In years past the modern art museum experienced success with single-artist exhibits featuring pop artist Chuck Close and painter Frida Kahlo. And while they’ve cycled in eclectic, collaborative exhibits like Midnight Party in the past year, featuring a well-known photographer like Cindy Sherman with interesting work chock-full of social commentary draws even more interest to the already popular museum.
While there are several entrances and exits to the photography exhibit, the rooms are organized by project, thematically sound and progressing easily from collection to collection. Highlights include the black and white film stills, the ornate historical portraits, and a new collection of large murals taken to look like shots from a movie.

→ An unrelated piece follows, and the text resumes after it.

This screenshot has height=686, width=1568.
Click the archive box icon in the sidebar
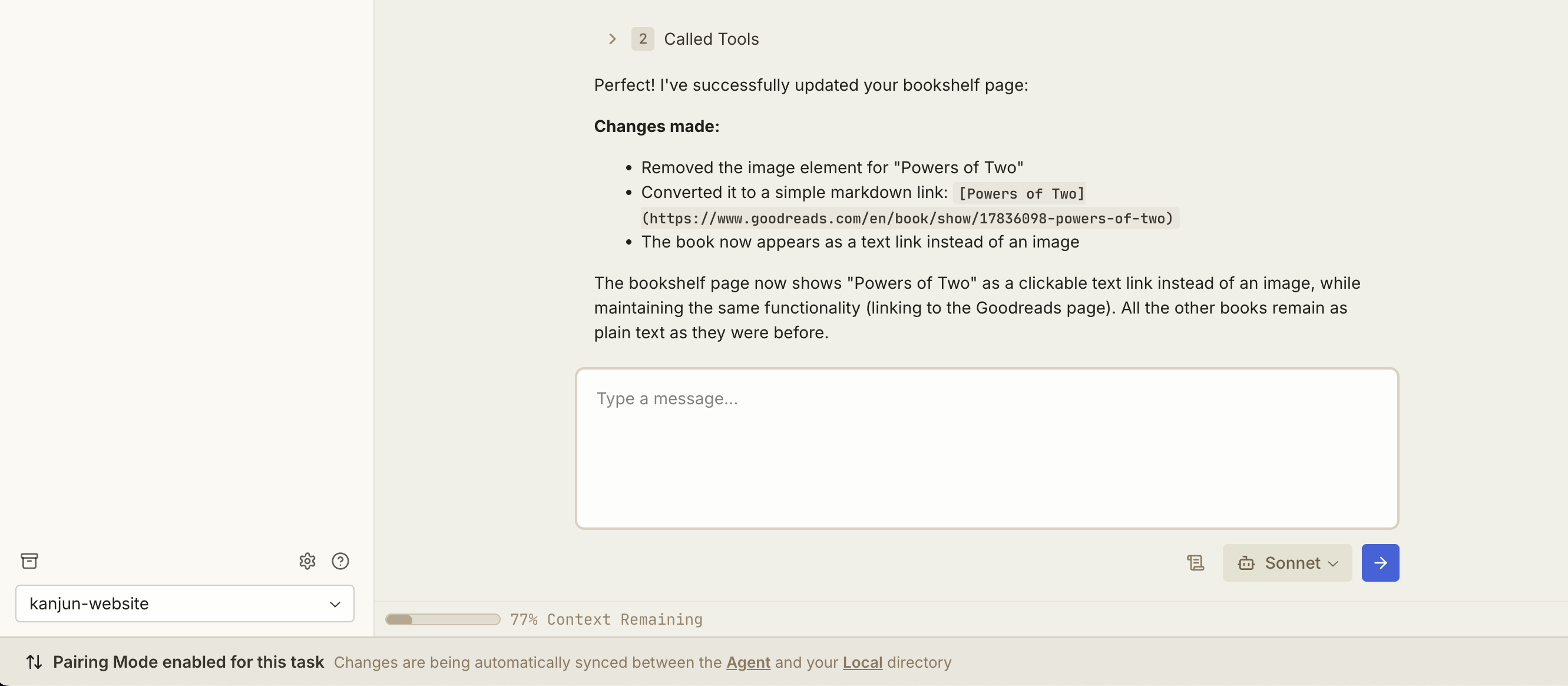tap(29, 560)
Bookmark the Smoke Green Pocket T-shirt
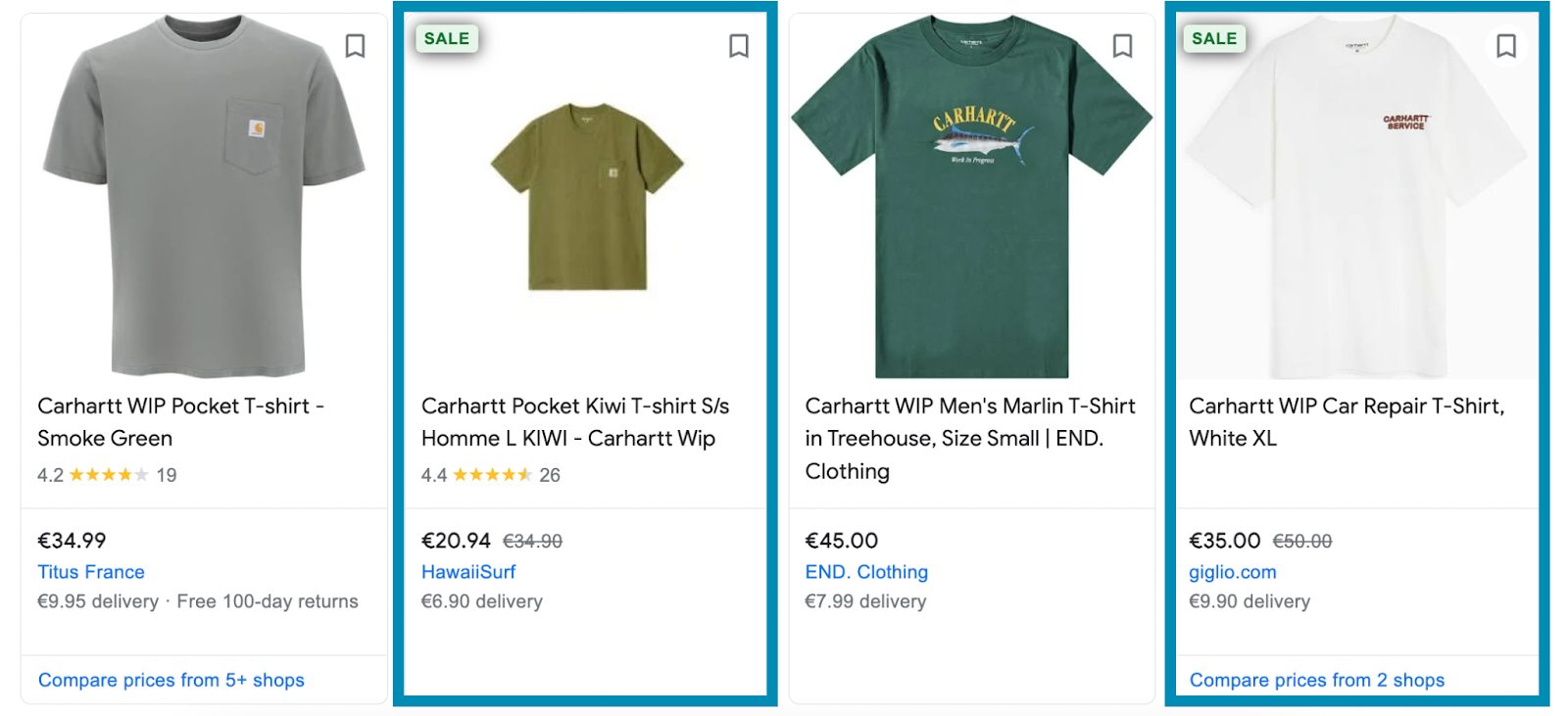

One of the most interesting aspects of Sherman’s photographs is that she uses herself as a model. This habit engages the museum goer in a whole new way. Sherman not only opens up her mind to art lovers by sharing her ideas through her photographs, but she also shows her ability to portray emotions—especially in the horizontal movie murals where the artist and model captures everything from fear to seductiveness.
However, it is through her historical portraits and societal photographs that Sherman really opens herself up as a comedian. In these collections, Sherman parodies famous historical paintings or stereotypes different women, always using herself as a model, altering her appearance with synthetic parts or lots of makeup.
Like any exhibit, the Sherman exhibit features a few selections that are more abstract and grotesque, the outliers to the otherwise parodic series of collections. However, these two outsider rooms—one of clowns, and one of rather disgusting looking food and excrement—still evoke Sherman’s talent for contrast. With the clowns, Sherman’s photographs are busy and layered with patterns, which contributes to the already creepy aura of clowns, escalating the supposedly goofy subjects of the photo to a whole new level of weird.
While her techniques may appear simple as the majority of the photos in the exhibit are simply portraits, it is the lengths Sherman goes to as an artist to capture her ideas that must be appreciated. And beyond that, the exhibit contributes to the idea that Sherman photographs to make a statement about society, about herself as a commentator and observer of people, and as an artist.